The structure of YOLO network [2]. The initial 20 convolution layers of the model undergo pre-training with ImageNet, incorporating temporary average pooling and fully connected layers. Subsequently, the pre-trained model is adapted for detection, as prior research has demonstrated performance improvement by adding convolution and connected layers to a pre-trained 4 network. The ultimate fully connected layer in YOLO serves the dual purpose of predicting class probabilities and bounding box coordinates.
YOLO divides the input image into an S × S grid, designating each grid cell as responsible for detecting an object if the object's center falls within it. Within each grid cell, YOLO predicts B bounding boxes and assigns confidence scores to these boxes. These confidence scores gauge the model's certainty about the presence of an object within the box and the accuracy of the predicted box. During training, the objective is to assign one bounding box predictor to each object.
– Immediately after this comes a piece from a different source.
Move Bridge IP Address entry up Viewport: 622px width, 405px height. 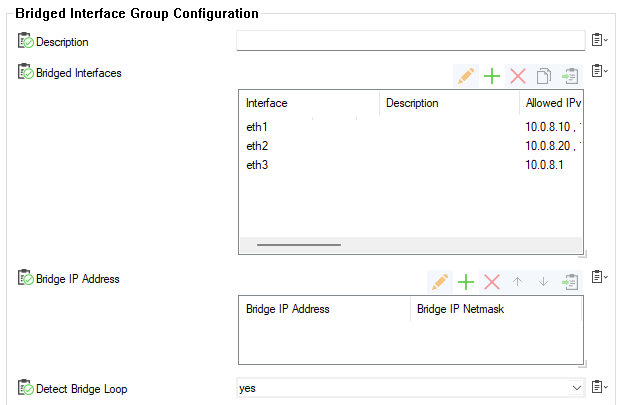tap(518, 282)
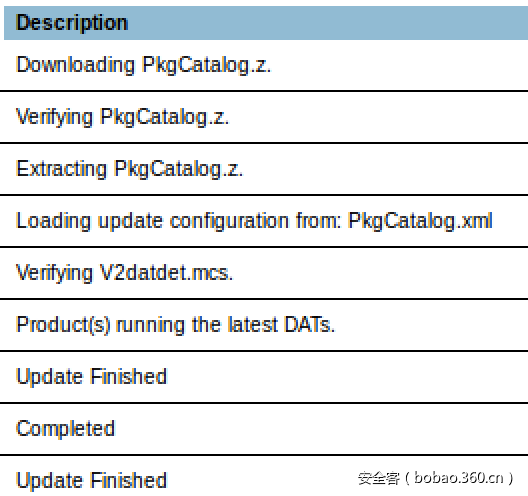Click the PkgCatalog.xml filename text
The image size is (528, 496).
click(x=420, y=222)
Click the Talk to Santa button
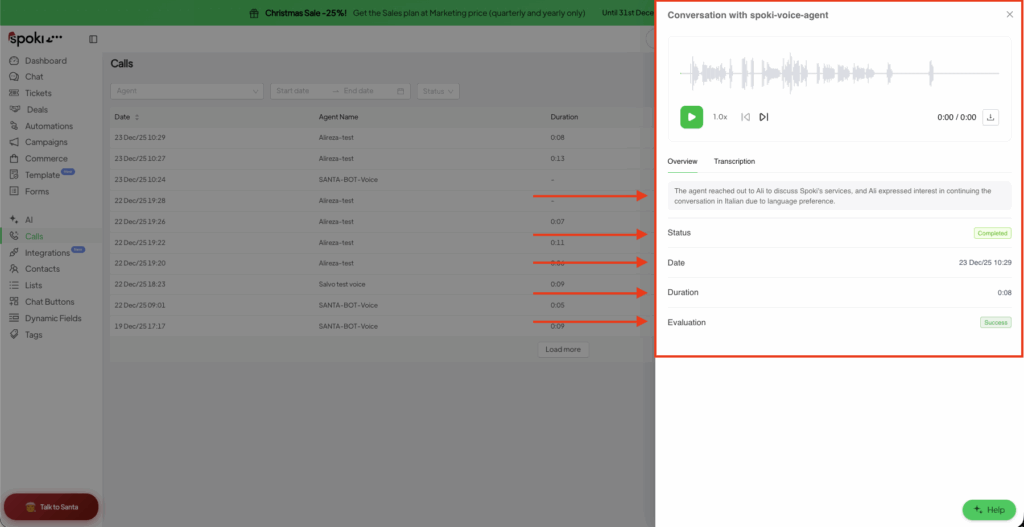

YOLO accomplishes this by designating the predictor with the highest Intersection over Union (IOU) with the ground truth as the "responsible" predictor. This specialization fosters improved forecasting for specific sizes, aspect ratios, or classes of objects, thereby enhancing the overall recall score. A pivotal technique employed in YOLO models is non-maximum suppression (NMS). NMS is a post-processing step that enhances the accuracy and efficiency of object detection.
Given that multiple bounding boxes may be generated for a single object, potentially overlapping or located at different positions, NMS identifies and removes redundant or incorrect boxes. The result is a streamlined output with a single bounding box representing each object in the image. Mediapipe Mediapipe is a library that is researched and developed by Google [3]. MediaPipe is a combination of a wide range of cross-platform machine learning solutions with several advantages: deployable on mobile, desktop, cloud, Web, IoT appliances, … it is open source and completely free (users can use and customize directly to fit their own problem).
Mediapipe supports almost all areas of Computer Vision. Some solutions include face detection, face mesh, hand detection, estimation human pose estimation, object detection, … and much more. Mediapipe also includes a hand detection solution to identify and locate hands.